» **Bloque de texto**:

○ ○ ○ ○ ○ ○ ○

Tal era el cordón umbilical que después de la crisis de Suez y de la inestabilidad en Oriente Medio, había inducido a construir superpetroleros capaces de transportar en un solo viaje dos millones de barriles de crudo a bordo siguiendo esa ruta. Solamente el tránsito de estos navíos a lo largo de era “ruta” garantizaba que las fábricas de Europa Occidental y la propia civilización pudieran progresar…
Gorshkov
entendió que no era necesario entrar en conflicto directo y “caliente” para
vencer, sino que bastaba con que la URSS mejorara sus posiciones a lo largo de
la “ruta del petróleo” para chantajear (o, en palabras, más correctas,
“condicionar”) a los países occidentales. Ante la amenaza de que, por algún
punto, se interrumpiera la “ruta del petróleo”, Europa Occidental no podía
hacer otra cosa, simplemente, que capitular. Pero, para interrumpir esa
ruta se precisaban dos condiciones: de un lado, una flota de altura capaz de
intervenir en los teatros más alejados, de otro, una serie de gobiernos amigos
en los países próximos a la misma.
Leónid Brezhnev
aceptó el plan e hizo algo más: lo implementó poniendo al frente de la
renovación de la flota soviética al propio Gorshkov. El resto de la estrategia
(con la creación de gobiernos amigos y bases militares, a menudo encubiertas
como “factorías pesqueras”) corría a cargo del KGB. Y ambos trabajaron a buen
ritmo.
Teniendo en cuenta este dato puede entenderse lo que ocurrió desde finales de los 60 hasta que se entró en la última fase de la Guerra Fría durante el reaganismo. Una de las palabras más repetidas en aquellos momentos fue “descolonización”. Y con la excusa de la descolonización, la URSS se aprestó a generar gobiernos amigos especialmente en las colonias portuguesas de África: no fue por casualidad, ni siquiera por afinidad ideológica, que apoyaran en esa época a movimientos antiportugueses en Angola, Mozambique o Guinea.

○ ○ ○ ○ ○ ○ ○

» **Extracto de datos**:
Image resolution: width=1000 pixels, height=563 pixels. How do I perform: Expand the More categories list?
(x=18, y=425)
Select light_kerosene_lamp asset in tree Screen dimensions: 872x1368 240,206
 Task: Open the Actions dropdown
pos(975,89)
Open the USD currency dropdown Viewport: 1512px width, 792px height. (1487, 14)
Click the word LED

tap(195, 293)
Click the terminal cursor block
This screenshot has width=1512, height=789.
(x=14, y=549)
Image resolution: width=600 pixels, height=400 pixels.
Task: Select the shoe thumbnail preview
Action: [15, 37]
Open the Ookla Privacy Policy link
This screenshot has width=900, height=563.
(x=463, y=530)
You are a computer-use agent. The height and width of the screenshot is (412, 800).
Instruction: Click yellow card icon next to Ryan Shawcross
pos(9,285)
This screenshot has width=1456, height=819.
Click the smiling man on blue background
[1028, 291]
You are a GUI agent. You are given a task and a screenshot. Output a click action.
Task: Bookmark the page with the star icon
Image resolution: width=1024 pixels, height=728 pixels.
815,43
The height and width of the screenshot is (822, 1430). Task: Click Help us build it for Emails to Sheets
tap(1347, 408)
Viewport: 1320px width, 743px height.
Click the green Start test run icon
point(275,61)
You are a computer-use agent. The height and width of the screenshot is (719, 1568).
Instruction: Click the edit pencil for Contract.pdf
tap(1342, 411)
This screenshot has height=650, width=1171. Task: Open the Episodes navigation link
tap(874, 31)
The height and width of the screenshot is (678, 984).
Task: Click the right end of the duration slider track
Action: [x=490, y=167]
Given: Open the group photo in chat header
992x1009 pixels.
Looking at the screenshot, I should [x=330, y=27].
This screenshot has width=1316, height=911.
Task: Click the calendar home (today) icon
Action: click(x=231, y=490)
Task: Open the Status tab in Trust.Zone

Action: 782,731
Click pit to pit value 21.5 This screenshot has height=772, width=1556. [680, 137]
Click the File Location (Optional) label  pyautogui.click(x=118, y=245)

○ ○ ○ ○ ○ ○ ○

» **Instrucciones de trabajo**:
A: Reescribe en forma de lista el párrafo del texto sobre la estrategia naval soviética que empieza con "Leónid Brezhnev aceptó el plan" y conserva sus datos principales.
B: Prosigue el texto sobre la estrategia naval soviética a partir de su última oración.

» **Respuestas**:
A:
- Leónid Brezhnev aceptó el plan y lo puso en marcha al nombrar a Gorshkov responsable de renovar la flota soviética.
- El KGB se encargó del resto de la estrategia: crear gobiernos amigos y bases militares, a menudo encubiertas como "factorías pesqueras".
- Ambos trabajaron a buen ritmo.

B:
En Sudáfrica,
el país era independiente pero estaba dirigido por una minoría blanca, así
pues, allí la excusa sería la “lucha contra el apartheid” y el instrumento fue
el Congreso Nacional Africano, como en las colonias portuguesas era el
Partido para la Independencia de Guinea y Cabo Verde, el Movimiento Popular
para la Liberación de Angola o en Frente de Liberación de Mozambique, todos
ellos fieles a las orientaciones del KGB y, ayudados, directamente, además
por asesores militares germano orientales y tropas cubanas.
En la zona del
“Cuerno de África” (Somalia, Etiopía y Eritrea), países que, con el Yemen, cierran
el estrecho de Bad el–Mandeb que comunica el golfo de Adén con el mar Rojo y
constituye el otro paso estratégico de la zona junto a Suez, aumentó la
desestabilización a partir de mediados de los años 70. En 1974 se abolió la
monarquía del Negus Haile Selasie en Etiopía y el país pasó a ser una
“república popular”. En 1977 el teniente coronel Mengistu Haile Marian dio un
golpe de Estado que alineó definitivamente el país con la URSS, pero al año
siguiente, los somalíes invadieron su territorio y solamente la llegada de
“fuerzas internacionalistas” reclutadas por Cuba logró contener la situación.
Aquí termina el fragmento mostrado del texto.